§ GOAL OF THE EXERCISE:
Show only those lines of the entries where the string "will" is found.

[Extracted records]
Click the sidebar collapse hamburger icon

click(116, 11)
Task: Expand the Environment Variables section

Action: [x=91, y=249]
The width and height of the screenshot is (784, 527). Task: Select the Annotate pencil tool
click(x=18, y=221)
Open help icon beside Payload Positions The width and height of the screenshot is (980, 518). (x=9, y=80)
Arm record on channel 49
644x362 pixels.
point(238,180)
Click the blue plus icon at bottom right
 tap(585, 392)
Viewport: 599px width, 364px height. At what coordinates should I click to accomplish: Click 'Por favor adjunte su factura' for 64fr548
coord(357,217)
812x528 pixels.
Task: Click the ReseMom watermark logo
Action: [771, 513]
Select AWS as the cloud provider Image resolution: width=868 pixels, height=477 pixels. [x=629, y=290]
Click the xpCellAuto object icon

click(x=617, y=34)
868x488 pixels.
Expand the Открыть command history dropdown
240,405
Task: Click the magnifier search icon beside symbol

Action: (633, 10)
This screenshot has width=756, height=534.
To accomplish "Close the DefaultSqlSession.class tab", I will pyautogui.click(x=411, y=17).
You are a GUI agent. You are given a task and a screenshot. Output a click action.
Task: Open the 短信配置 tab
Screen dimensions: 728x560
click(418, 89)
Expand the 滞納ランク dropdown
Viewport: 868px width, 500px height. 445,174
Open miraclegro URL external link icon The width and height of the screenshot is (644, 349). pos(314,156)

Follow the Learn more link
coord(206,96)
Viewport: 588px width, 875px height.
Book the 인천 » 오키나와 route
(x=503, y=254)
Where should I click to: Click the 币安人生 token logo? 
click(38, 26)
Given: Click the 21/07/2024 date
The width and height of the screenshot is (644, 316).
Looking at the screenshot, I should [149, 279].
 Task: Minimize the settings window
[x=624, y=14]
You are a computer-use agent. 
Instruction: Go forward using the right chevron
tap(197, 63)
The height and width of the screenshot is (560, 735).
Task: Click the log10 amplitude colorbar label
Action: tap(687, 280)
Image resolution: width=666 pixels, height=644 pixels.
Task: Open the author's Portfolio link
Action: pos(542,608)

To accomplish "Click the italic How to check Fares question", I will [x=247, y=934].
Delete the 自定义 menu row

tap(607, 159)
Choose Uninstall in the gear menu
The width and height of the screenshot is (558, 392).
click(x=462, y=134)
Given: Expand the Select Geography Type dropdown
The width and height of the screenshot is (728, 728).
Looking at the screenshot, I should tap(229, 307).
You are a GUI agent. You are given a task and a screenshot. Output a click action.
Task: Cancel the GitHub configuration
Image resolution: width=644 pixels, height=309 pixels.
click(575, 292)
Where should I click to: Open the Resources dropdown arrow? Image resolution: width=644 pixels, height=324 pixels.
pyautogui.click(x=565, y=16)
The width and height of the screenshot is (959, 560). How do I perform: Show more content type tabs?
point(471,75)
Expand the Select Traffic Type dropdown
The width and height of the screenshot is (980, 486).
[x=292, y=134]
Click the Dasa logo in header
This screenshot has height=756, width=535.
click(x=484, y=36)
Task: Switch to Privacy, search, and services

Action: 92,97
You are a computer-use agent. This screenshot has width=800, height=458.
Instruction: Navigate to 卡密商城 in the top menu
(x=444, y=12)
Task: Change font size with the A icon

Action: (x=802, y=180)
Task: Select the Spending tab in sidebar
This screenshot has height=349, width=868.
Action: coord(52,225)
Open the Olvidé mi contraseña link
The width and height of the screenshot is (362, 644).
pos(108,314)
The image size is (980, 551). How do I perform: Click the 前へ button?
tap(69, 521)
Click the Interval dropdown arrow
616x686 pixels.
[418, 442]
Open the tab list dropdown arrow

§ OUTPUT BELOW:
To accomplish "Close the DefaultSqlSession.class tab", I will pyautogui.click(x=411, y=17).
To accomplish "Click the italic How to check Fares question", I will [x=247, y=934].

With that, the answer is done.